• _Exercise task 1_: Reproduce the passage from the article on Meta's Community Notes that begins with the words containing "WTF Index IDIOCRACY" and ends with "claims move fastest.".
• _Exercise task 2_: Write what comes next in the article on Meta's Community Notes, picking up after its final sentence.

The Decoder March 27, 2026 IDIOCRACY

Why Meta Community Notes may struggle with AI disinformation

Meta's Oversight Board says Community Notes has serious limits as a replacement for professional fact-checking. Its concerns center on slow publication, low coverage, AI-enabled manipulation, crisis risks and possible harm to minorities.

WTF Index IDIOCRACY

◄ Terminator 2 Idiocracy 4 ►

The story centers on AI-generated disinformation overwhelming weak fact-checking systems and eroding public truth and information quality.

Why Meta Community Notes may struggle with AI disinformation

Meta's plan to expand Community Notes globally is facing a direct warning from its own Oversight Board: the system may not be strong enough for the scale and speed of modern misinformation, especially when AI-generated disinformation is involved.

The Board's analysis does not reject the idea that users can add helpful context to public posts. Its concern is narrower and more serious: a system that depends on delayed consensus, limited participation and fragile safeguards may fail in exactly the situations where harmful claims move fastest.

What the Board says is wrong with Community Notes

Community Notes replaced Meta's professional fact-checking program in the United States after Meta announced the change at the start of U.S. President Donald Trump's second term. The former program had been running for roughly a decade.

The Oversight Board describes major weaknesses in the new approach. In its analysis, it warns that delays, low publication volume and dependence on the wider information environment raise doubts about whether Community Notes can address misinformation linked to harm.

"Delays in note publication, the limited number of published notes and its dependence on the broader information environment's reliability raise serious doubts about the extent to which community notes can meaningfully address misinformation linked to harm,"

The gap between Community Notes and professional fact-checking is stark in the figures cited. According to Meta, just around 900 Community Notes were published in the first six months of the U.S. rollout. Over the same period in the EU, professional fact-checkers enabled Meta to apply labels to approximately 35 million Facebook posts, according to Angie Drobnic Holan, director of the International Fact-Checking Network.

That contrast matters because misinformation can spread quickly. If a note arrives late, or never appears at all, the corrective context may miss the moment when a misleading post is most visible.

Why most notes never reach users

Meta's Community Notes system is built on the open-source algorithm from X, formerly Twitter. Users propose contextual notes on public posts. Other users then rate those notes as "helpful" or "not helpful." A note becomes public only when a bridging algorithm decides that users who usually disagree with each other have found it helpful.

(Dataset excerpt)
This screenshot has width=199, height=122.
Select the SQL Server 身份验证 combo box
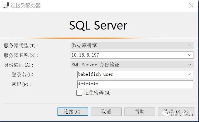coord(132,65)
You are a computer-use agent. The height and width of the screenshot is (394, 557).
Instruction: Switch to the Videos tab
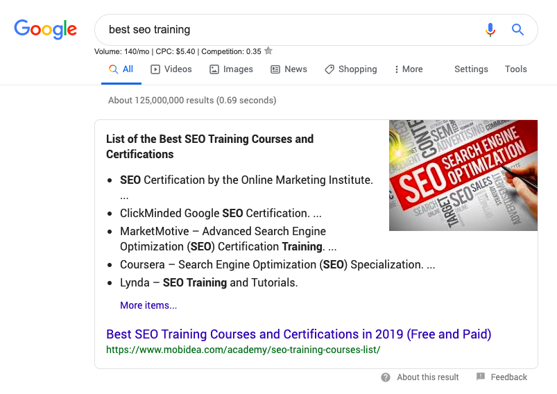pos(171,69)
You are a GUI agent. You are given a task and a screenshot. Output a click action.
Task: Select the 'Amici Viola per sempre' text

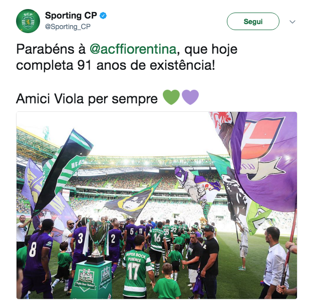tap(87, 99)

...

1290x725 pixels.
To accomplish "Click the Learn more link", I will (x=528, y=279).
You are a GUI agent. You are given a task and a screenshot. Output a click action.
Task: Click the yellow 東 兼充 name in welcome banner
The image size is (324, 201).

---

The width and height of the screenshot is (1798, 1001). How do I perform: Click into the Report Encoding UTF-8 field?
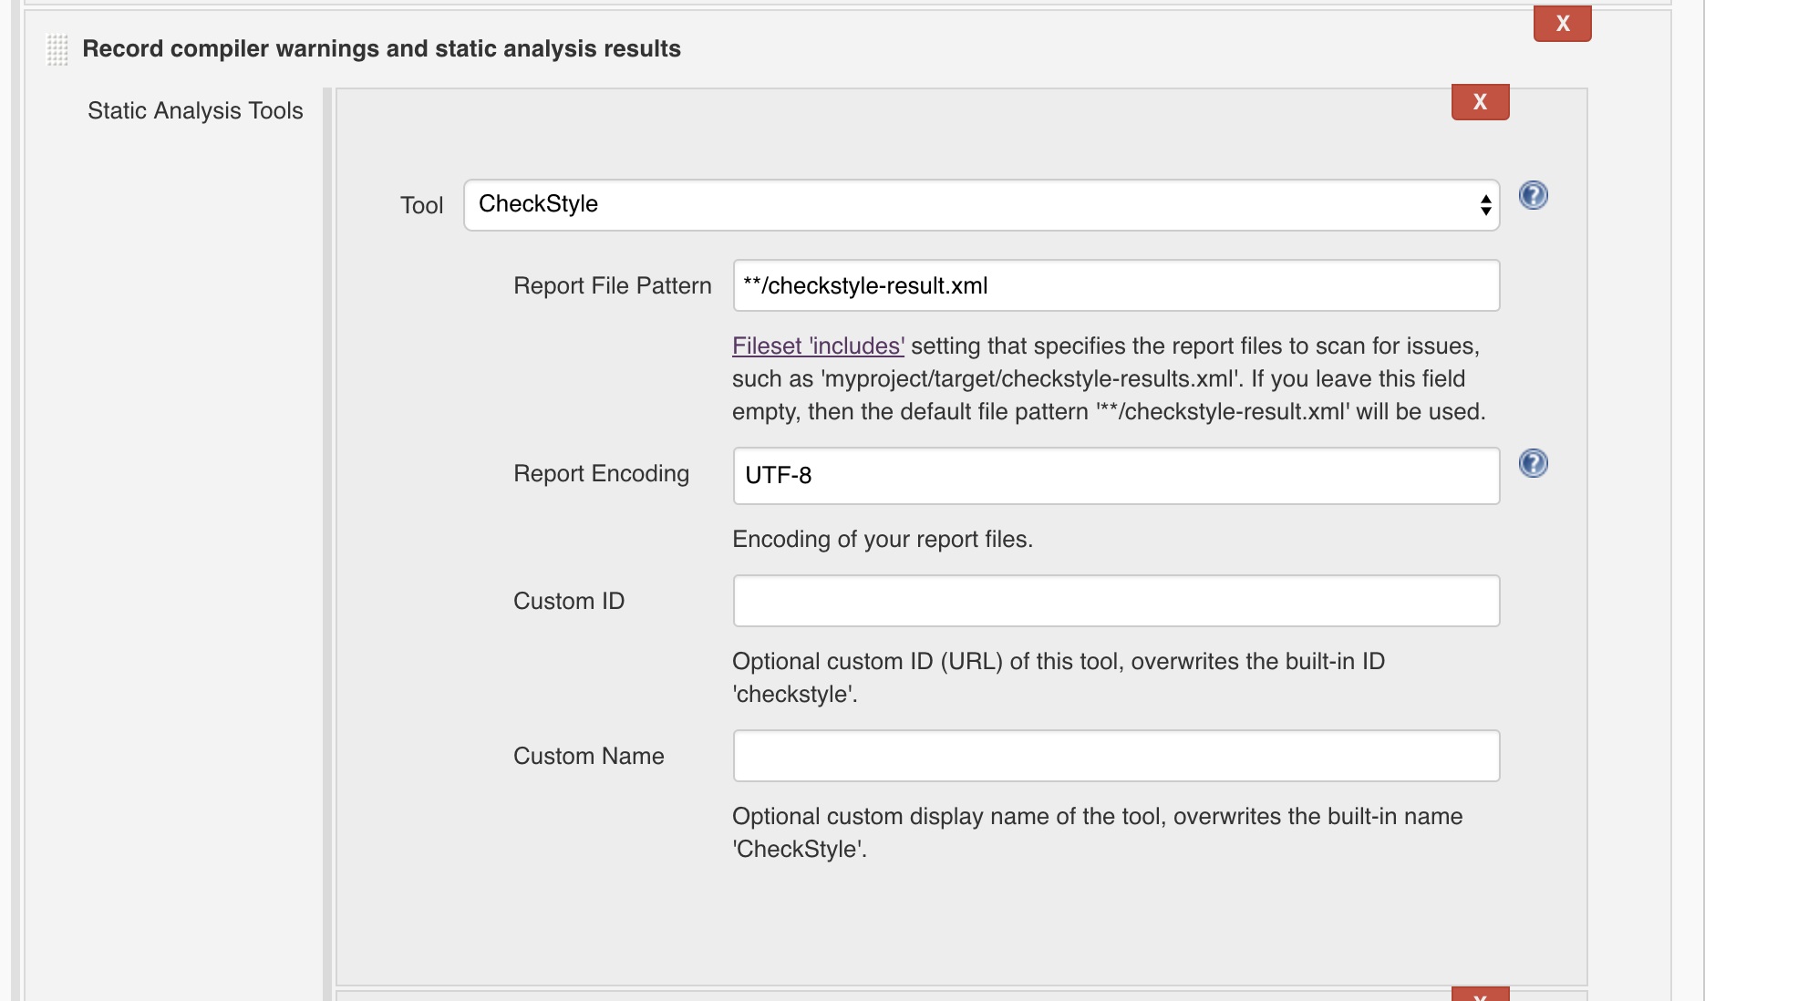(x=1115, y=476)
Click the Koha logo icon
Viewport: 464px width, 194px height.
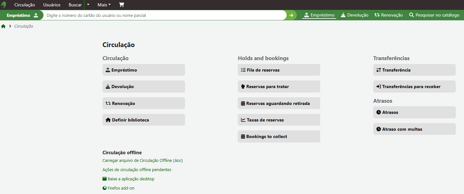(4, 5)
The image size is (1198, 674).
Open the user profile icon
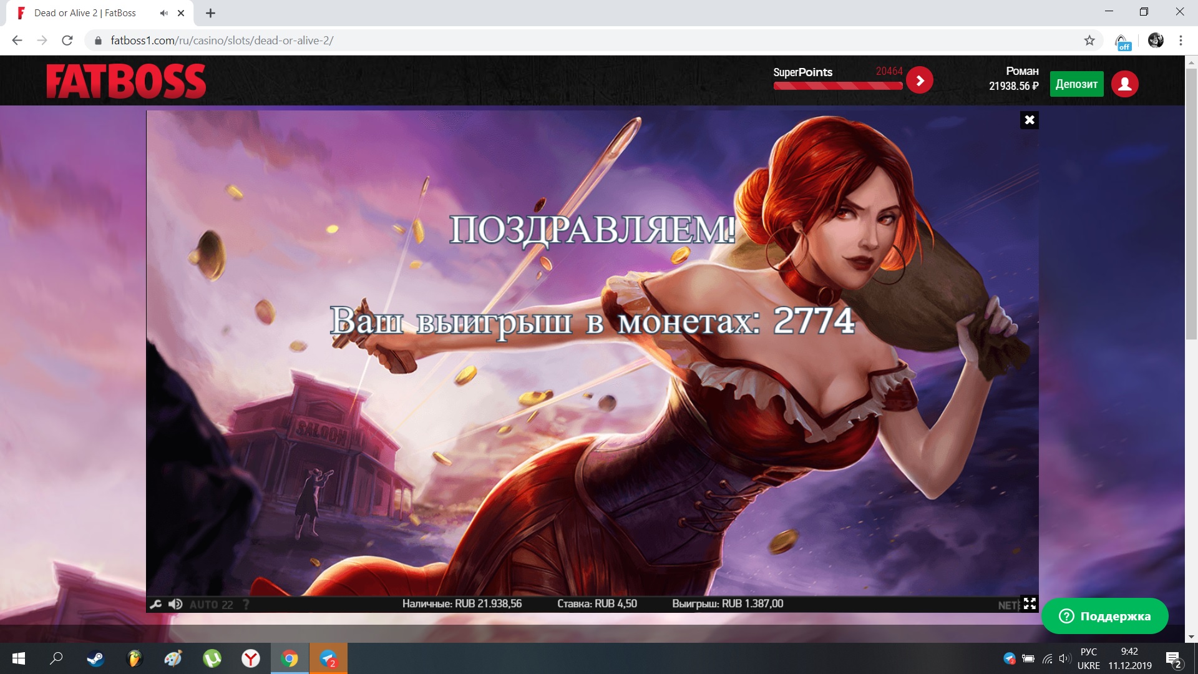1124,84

• _Reply 1_:
WTF Index IDIOCRACY

◄ Terminator 2 Idiocracy 4 ►

The story centers on AI-generated disinformation overwhelming weak fact-checking systems and eroding public truth and information quality.

Why Meta Community Notes may struggle with AI disinformation

Meta's plan to expand Community Notes globally is facing a direct warning from its own Oversight Board: the system may not be strong enough for the scale and speed of modern misinformation, especially when AI-generated disinformation is involved.

The Board's analysis does not reject the idea that users can add helpful context to public posts. Its concern is narrower and more serious: a system that depends on delayed consensus, limited participation and fragile safeguards may fail in exactly the situations where harmful claims move fastest.

• _Reply 2_:
In theory, that design is meant to avoid one-sided moderation. In practice, most proposed notes do not clear the threshold.

According to a September 2025 update from Meta, only about six percent of all proposed notes are ever published. On X, one study puts the rate at 8.3 percent, with an average delay of 26 hours until publication, "well past the point of peak visibility for most misleading posts." Another analysis puts the average delay at 65.7 hours.

The source also cites a broader finding from X: between January 2021 and January 2025, 87.7 percent of all proposed notes stayed in the "Needs More Ratings" category and were never published.

Community Notes also differs sharply from the earlier professional fact-checking program in its consequences. According to the Board, content that receives a Community Note is neither downranked nor excluded from recommendations. There are "no strikes for posting content that receives a community note," and no effects on reach or monetization. Under the prior program, content rated false or misleading could be demoted in distribution and rejected for ads.

AI makes the system easier to pressure

The Oversight Board points to AI as a growing risk for Community Notes. AI-powered tools can support the scaled creation and management of accounts and networks, which could be used to manipulate the system.

"This risk will only become more acute as artificial intelligence facilitates the scaled creation and operation of accounts and networks,"

The Board also warns that AI-powered contributors could be used in subtler ways. Its analysis says malicious actors could fine-tune models to favor narratives, frame evidence selectively or exploit the rating mechanism while appearing neutral.

Research on X's Community Notes adds another concern: "a small minority (5-20%) of bad raters can strategically suppress targeted helpful notes." The Board also notes that published notes do not "lock" until two weeks after consensus is reached. During that period, coordinated negative ratings could remove a note.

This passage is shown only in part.